Tuesday, June 22, 2004

English Football Hooligans:

Sampling this evening the cafes of Vigo harbor, we discovered that the town—hardly a town with 300,000 people—is swarming with football fans: Dutch, Danes, and Germans for the most part. Auna--who looks like some Platonic form of the Scandinavian female—struck up a conversation with a doleful Dutch couple. Their team’s defeat at the hands of the Czechs seemed to have induced some sort of existential trauma. I tried to cheer them up by explaining to them my ideas about improving the rules of soccer. I’ve now come up with a couple of new ones. Doleful Dutch couple seemed doubtful these rules would catch on. They couldn’t see Edwin Van der Saar putting up with a Head Cam, even if, as I pointed out, Edgar Davids plays the game hiding behind a pair of cool looking shades. We departed with a heartfelt hope that the Czechs demolish the Germans—a dull and talentless team marshaled by the annoyingly competent Oliver Kahn.

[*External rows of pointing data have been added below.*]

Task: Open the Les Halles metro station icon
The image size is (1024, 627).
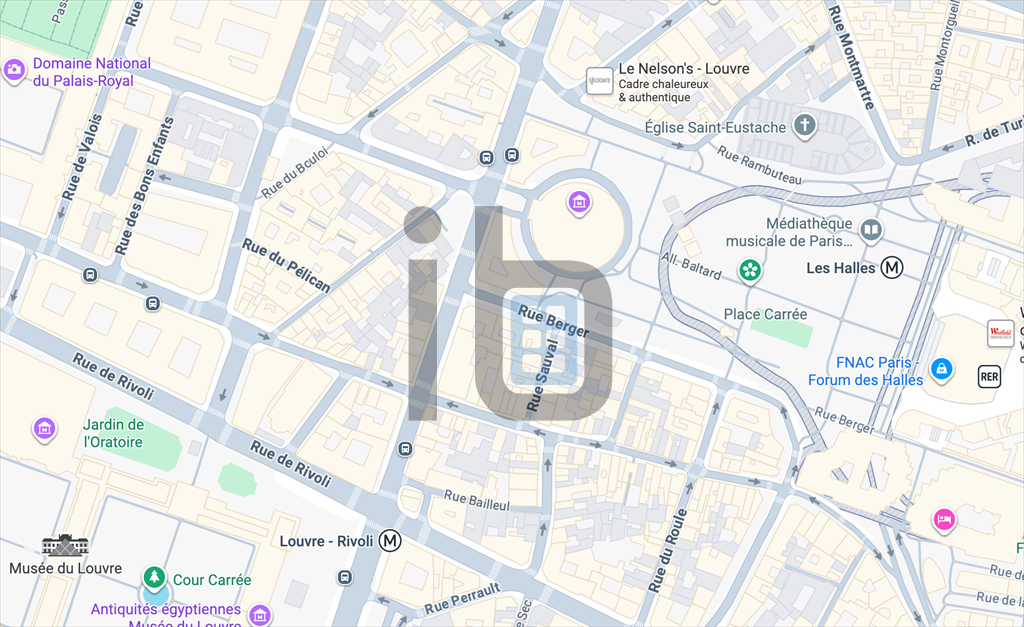Action: pyautogui.click(x=891, y=267)
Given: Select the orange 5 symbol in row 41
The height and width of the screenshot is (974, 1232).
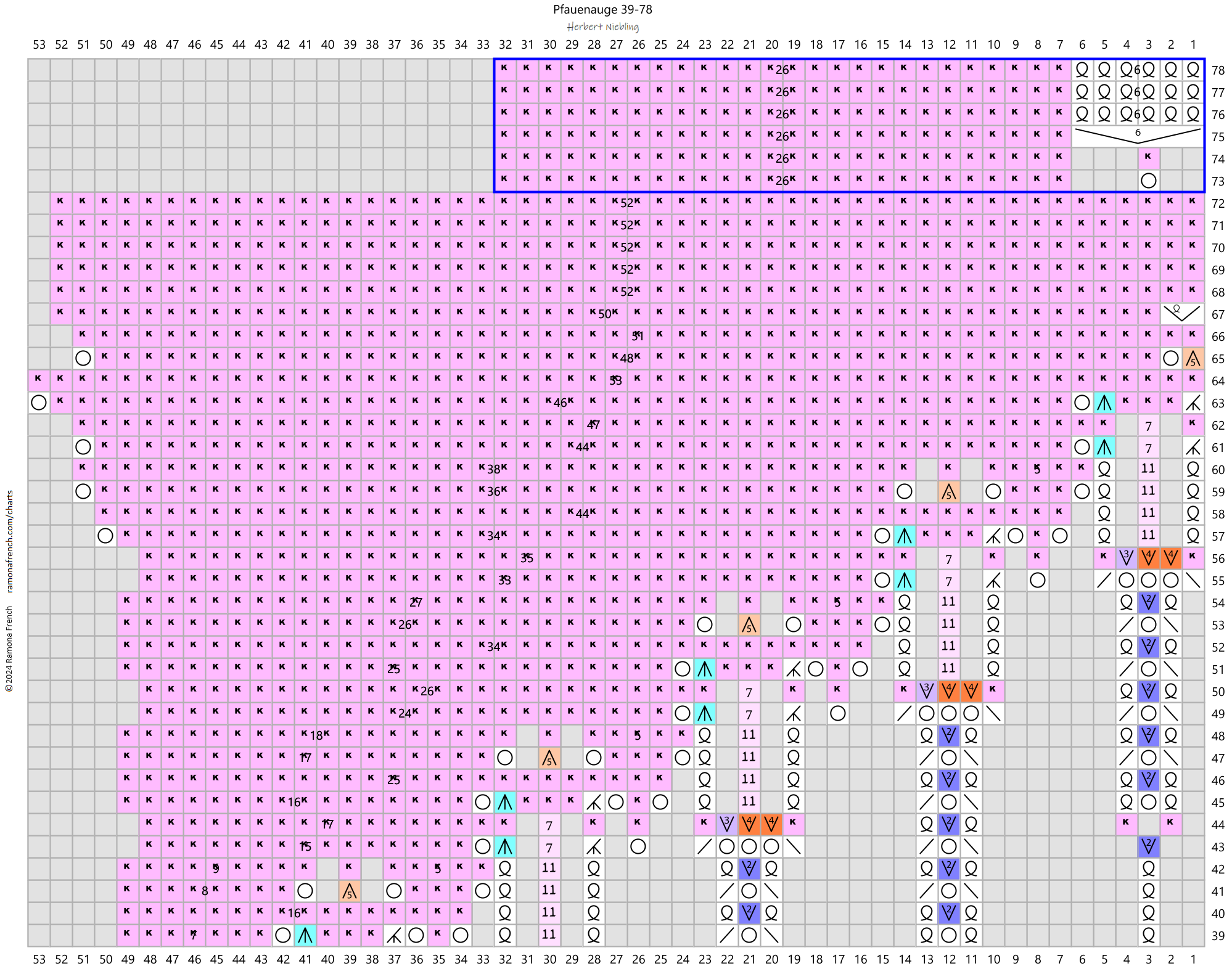Looking at the screenshot, I should point(350,891).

In another quiet café around the corner, Auna and I were enjoying a glass of Albarino, the fine white wine of the region, when about twenty drunken singing Danes came in. Our quiet intimacy ruined we left. On our way out of the door, the owner came over to us and shaking his head at the noisy Danes uttered the word “Ingleses.” It made me wonder whether the term “English” has now acquired the new meaning of “any drunken violent behavior displayed abroad.”